Tout en fait tient à la différence entre islam et Islam, l'Islam (la civilisation) ayant été d'un apport très grand, à la hauteur des chrétiens du monde islamique qui traduisirent en arabe les textes grecs, puis de l'arabe au latin, à Tolède avec en plus les oeuvres d'Avicenne et d'Averroes. Mathématiques, Astronomie, Médecine issues ou non du monde grec traduit en arabe furent absorbées avec enthousiasme. L'islam, la religion, fut ignorée de l'Occident et le Coran connu seulement au XVème siècle (Nicolas de Cuse). 

On doit rajouter que les "apports" orientaux furent aussi ceux (directs) du monde byzantin fuyant la conquête turque au XVème siècle, et là on trouva tout le reste, soit la littérature et la poésie antique qui n'intéressaient pas les arabes et aussi, Platon et Plotin, sans parler bien sûr de la théologie et de l'art grec, sculpture, peinture, architecture. 

La conclusion de Brague au sujet des "apports" de la "translatio studiorum" est émouvante: l'Occident est devenu entièrement grec à partir du XVème siècle, et cela avec une frénésie caractérisée, au point que ce n'est qu'à la moitié du XXème siècle que l'apprentissage du grec cessa d'être partout obligatoire... Brague ajoute: l'Occident a ramassé le joyau Averroes dans les poubelles de l'Islam... 

Ibn Rushd

 

Vénérant et traduisant en le commentant sans relâche toute l'oeuvre de celui qu'il mettait juste après Mahomet, l'immense Aristote, Averroès, Ibn Rushd, est le "commentateur", LA référence en matière d'Aristote pour les juifs et les chrétiens.

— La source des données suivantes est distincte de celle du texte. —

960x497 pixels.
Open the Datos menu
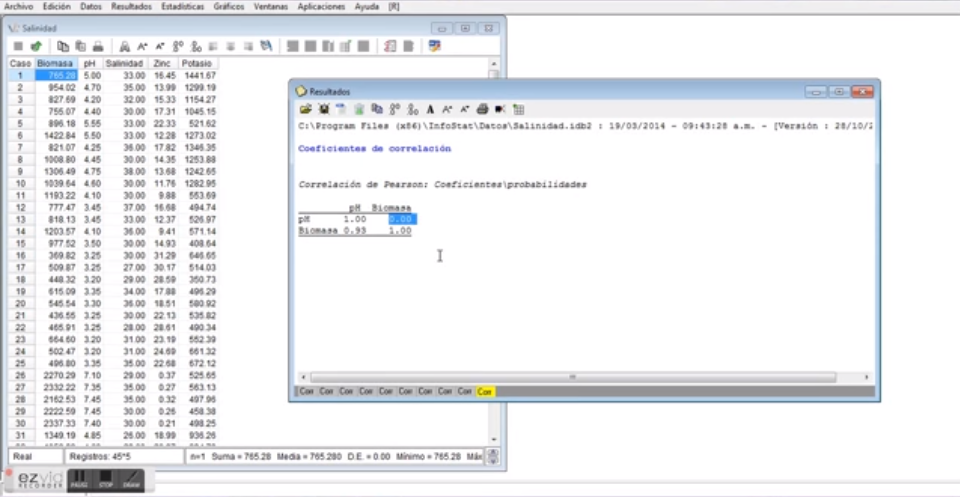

Il fut à l'origine d'une lignée de philosophes juifs et chrétiens, les averroistes, dont les noms exotiques montrent votre culture non pas islamique (bien que Khaleb Ben Cheikh aime à en déduire la présence musulmane dans l'histoire de l'Occident) mais bien moyenâgeuse. 

Moise de Narbone, Isaac Albalag, Samuel de Vérone, Eliya Delmedigo sont parmi les philosophes juifs plus ou moins averroistes (l'homme et ses théories sont à l'origine d'intenses débats variés) qui introduisirent en Europe les oeuvres du monsieur révérées, voire idolâtrées. 

Siger de Brabant, Boèce de Dacie, Jacques de Douai, Gilles d'Orleans sont les chrétiens de l'histoire plus les autres, dont Thomas d'Aquin bien sûr opposé et en référence au Commentateur, figure centrale comme on a dit. Aquin fut accusé d'être averroiste... 

Averroès est condamné à Paris en 1277 tant il avait subverti la pensée du quartier latin, la fameuse zone qui émerveilla un envoyé du grand khan mongol, médusé qu'un Etat finance autour d'une cathédrale un tel désordre d'études et de réjouissances. 

Ses théories sont bien sur l'immonde monopsychisme (voir (1) pour les détails) et l'intellect agent, concept subtil que j'aimerais qu'on m'explique... 

 

Issu d'une famille arabo andalouse qui avait soutenu les Almoravides (installés en 1086), Averroes (né en 1126) vécut les Almohades qui arrivent en 1130, interdisent la philosophie, le vin et la musique en 1190 et le condamnent pour hérésie. Il fut exilé et se trouve accusé d'être "juif", une vieille accusation, qui exprime à elle seule son manque d'influence dans sa zone culturelle d'origine. 

 

Les intellects 

Aristote dans De Anima (traduction latine) décrit l'intellect partie de l'âme, comme dual et formé d'une partie créative (poetikos) et d'une partie sensitive (pathétikos). Les intellects agents, actif d'une part et patient, passif, possible, matériel d'autre part. 

Pour Averroes interprétant Aristote, l'intellect (sous ses deux formes) est séparé, immortel, et surtout unique, commun à l'humanité. C'est le monopsychisme, comme le dit Leibnitz.

Pour Thomas d'Aquin, c'est sa thèse "de unitas intellectu", ce n'est pas le cas, il y a des individus. Au passage on notera que ce que Aquin démonte en fait c'est la thèse de l'unicité de l'intellect passif , propre à Averroes.